> Goal of the exercise:
Line count for the string "will": give the number of lines in the data below that contain it, and nothing more.

> Source material:
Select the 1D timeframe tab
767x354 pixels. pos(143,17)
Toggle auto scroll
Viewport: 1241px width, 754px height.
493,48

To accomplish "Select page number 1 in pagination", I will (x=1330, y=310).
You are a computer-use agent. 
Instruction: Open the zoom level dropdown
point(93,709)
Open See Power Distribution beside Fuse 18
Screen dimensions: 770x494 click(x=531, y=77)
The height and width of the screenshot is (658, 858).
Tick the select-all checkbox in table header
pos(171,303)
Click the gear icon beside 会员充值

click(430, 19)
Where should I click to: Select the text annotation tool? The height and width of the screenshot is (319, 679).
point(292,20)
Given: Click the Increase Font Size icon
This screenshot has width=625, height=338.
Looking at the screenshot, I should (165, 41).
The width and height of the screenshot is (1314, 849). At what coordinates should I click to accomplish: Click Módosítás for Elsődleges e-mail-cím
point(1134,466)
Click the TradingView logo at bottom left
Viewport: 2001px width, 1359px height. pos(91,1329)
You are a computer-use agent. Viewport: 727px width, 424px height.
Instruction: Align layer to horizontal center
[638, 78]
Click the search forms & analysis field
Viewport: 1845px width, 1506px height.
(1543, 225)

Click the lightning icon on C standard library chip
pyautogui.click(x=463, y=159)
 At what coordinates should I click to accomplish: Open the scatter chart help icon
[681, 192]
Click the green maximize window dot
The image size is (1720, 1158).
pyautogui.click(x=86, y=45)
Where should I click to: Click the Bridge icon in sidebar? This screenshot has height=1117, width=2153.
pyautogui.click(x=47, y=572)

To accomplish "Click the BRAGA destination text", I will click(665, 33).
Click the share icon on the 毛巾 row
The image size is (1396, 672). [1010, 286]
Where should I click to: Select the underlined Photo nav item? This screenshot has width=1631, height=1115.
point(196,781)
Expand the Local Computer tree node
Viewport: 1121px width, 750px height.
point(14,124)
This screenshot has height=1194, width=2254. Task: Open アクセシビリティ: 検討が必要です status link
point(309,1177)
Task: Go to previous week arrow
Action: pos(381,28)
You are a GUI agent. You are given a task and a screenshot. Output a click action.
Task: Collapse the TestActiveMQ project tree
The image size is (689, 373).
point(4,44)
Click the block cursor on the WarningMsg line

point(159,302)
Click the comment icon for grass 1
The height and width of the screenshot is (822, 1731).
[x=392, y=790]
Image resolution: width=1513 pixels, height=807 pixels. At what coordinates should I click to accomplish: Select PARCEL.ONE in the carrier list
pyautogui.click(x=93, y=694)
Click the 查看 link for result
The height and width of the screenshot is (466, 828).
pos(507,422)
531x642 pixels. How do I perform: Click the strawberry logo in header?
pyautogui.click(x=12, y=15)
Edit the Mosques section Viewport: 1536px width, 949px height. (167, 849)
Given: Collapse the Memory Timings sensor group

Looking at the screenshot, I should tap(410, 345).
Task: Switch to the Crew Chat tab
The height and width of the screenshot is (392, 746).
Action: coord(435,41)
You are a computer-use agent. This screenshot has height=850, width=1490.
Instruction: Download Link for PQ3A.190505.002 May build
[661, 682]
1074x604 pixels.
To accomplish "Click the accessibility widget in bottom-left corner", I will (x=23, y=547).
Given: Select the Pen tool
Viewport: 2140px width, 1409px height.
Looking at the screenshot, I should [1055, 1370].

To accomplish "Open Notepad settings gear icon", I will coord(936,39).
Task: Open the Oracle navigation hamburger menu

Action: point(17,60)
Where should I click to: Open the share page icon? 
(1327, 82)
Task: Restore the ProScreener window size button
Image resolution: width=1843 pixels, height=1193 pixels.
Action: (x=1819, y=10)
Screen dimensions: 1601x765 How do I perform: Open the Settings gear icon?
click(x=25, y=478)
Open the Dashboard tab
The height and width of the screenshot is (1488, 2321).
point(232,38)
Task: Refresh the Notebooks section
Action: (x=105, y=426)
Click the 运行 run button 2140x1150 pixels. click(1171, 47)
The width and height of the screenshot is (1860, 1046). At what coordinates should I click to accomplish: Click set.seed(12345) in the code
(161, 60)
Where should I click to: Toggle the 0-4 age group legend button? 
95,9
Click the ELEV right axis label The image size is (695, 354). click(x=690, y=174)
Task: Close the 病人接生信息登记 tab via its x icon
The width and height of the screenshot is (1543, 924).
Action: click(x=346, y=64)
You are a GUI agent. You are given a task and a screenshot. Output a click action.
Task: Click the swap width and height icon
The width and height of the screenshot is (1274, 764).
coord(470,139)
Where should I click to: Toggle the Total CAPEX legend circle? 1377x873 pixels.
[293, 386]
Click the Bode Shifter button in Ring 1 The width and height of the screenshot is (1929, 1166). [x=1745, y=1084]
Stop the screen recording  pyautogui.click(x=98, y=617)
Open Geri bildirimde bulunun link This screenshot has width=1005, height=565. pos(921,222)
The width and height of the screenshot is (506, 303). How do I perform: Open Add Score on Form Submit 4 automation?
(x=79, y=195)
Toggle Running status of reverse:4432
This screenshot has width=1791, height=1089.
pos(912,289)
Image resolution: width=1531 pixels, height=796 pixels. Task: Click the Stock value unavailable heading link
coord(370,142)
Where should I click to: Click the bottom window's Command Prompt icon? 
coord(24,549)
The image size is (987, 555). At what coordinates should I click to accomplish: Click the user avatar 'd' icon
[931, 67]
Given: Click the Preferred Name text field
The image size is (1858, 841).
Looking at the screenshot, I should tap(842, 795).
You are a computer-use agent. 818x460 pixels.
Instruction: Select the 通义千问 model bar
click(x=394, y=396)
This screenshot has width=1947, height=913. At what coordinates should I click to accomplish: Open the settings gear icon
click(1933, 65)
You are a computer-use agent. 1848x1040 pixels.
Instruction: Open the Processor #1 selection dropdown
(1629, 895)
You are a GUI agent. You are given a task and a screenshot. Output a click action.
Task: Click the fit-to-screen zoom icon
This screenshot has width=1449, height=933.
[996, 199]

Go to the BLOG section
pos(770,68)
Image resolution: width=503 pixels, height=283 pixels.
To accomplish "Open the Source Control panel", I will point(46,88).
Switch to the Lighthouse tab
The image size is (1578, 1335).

> Answer space:
5